### [Goal]
Revise the listing below by replacing "column header" with "column heading" wherever it occurs, and keep every other part of the listing unchanged.

### [Data supplied]

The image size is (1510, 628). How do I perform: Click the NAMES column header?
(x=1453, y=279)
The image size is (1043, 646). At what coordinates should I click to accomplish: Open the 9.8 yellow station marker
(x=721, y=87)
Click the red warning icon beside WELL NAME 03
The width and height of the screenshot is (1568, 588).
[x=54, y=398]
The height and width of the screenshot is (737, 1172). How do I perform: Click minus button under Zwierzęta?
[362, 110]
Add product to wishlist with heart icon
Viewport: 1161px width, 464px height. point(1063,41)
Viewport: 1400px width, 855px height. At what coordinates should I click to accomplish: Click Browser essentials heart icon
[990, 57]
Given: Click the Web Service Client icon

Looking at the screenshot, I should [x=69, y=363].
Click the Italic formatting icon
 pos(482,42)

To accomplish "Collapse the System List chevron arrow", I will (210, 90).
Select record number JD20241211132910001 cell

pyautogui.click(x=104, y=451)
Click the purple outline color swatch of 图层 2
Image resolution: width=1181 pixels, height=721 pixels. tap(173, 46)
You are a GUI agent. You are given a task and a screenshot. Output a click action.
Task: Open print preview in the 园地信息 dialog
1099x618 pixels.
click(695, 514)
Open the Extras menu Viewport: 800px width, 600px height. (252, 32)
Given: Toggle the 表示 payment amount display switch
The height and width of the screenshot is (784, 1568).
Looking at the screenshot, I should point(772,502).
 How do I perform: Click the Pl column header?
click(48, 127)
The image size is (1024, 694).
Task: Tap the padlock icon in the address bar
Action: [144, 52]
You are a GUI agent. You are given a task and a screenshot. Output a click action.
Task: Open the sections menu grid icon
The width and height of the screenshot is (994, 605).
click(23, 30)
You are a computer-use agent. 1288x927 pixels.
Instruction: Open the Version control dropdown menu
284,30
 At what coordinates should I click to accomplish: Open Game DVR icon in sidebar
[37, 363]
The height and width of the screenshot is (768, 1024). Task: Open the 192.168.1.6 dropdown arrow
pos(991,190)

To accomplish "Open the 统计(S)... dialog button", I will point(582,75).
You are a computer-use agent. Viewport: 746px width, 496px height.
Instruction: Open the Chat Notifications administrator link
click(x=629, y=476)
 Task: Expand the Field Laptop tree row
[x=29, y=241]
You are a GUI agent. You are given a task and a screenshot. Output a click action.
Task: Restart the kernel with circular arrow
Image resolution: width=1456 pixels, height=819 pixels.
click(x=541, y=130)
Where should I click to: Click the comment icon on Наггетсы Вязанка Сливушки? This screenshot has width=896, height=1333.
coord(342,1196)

### [Full response]
The image size is (1510, 628). How do I perform: Click the NAMES column heading?
(x=1453, y=279)
The image size is (1043, 646). At what coordinates should I click to accomplish: Open the 9.8 yellow station marker
(x=721, y=87)
Click the red warning icon beside WELL NAME 03
The width and height of the screenshot is (1568, 588).
[x=54, y=398]
The height and width of the screenshot is (737, 1172). How do I perform: Click minus button under Zwierzęta?
[362, 110]
Add product to wishlist with heart icon
Viewport: 1161px width, 464px height. point(1063,41)
Viewport: 1400px width, 855px height. At what coordinates should I click to accomplish: Click Browser essentials heart icon
[990, 57]
Given: Click the Web Service Client icon

Looking at the screenshot, I should [x=69, y=363].
Click the Italic formatting icon
 pos(482,42)

To accomplish "Collapse the System List chevron arrow", I will (210, 90).
Select record number JD20241211132910001 cell

pyautogui.click(x=104, y=451)
Click the purple outline color swatch of 图层 2
Image resolution: width=1181 pixels, height=721 pixels. tap(173, 46)
You are a GUI agent. You are given a task and a screenshot. Output a click action.
Task: Open print preview in the 园地信息 dialog
1099x618 pixels.
click(695, 514)
Open the Extras menu Viewport: 800px width, 600px height. (252, 32)
Given: Toggle the 表示 payment amount display switch
The height and width of the screenshot is (784, 1568).
Looking at the screenshot, I should point(772,502).
 How do I perform: Click the Pl column heading?
click(48, 127)
The image size is (1024, 694).
Task: Tap the padlock icon in the address bar
Action: [144, 52]
You are a GUI agent. You are given a task and a screenshot. Output a click action.
Task: Open the sections menu grid icon
The width and height of the screenshot is (994, 605).
click(23, 30)
You are a computer-use agent. 1288x927 pixels.
Instruction: Open the Version control dropdown menu
284,30
 At what coordinates should I click to accomplish: Open Game DVR icon in sidebar
[37, 363]
The height and width of the screenshot is (768, 1024). Task: Open the 192.168.1.6 dropdown arrow
pos(991,190)

To accomplish "Open the 统计(S)... dialog button", I will point(582,75).
You are a computer-use agent. Viewport: 746px width, 496px height.
Instruction: Open the Chat Notifications administrator link
click(x=629, y=476)
 Task: Expand the Field Laptop tree row
[x=29, y=241]
You are a GUI agent. You are given a task and a screenshot. Output a click action.
Task: Restart the kernel with circular arrow
Image resolution: width=1456 pixels, height=819 pixels.
click(x=541, y=130)
Where should I click to: Click the comment icon on Наггетсы Вязанка Сливушки? This screenshot has width=896, height=1333.
coord(342,1196)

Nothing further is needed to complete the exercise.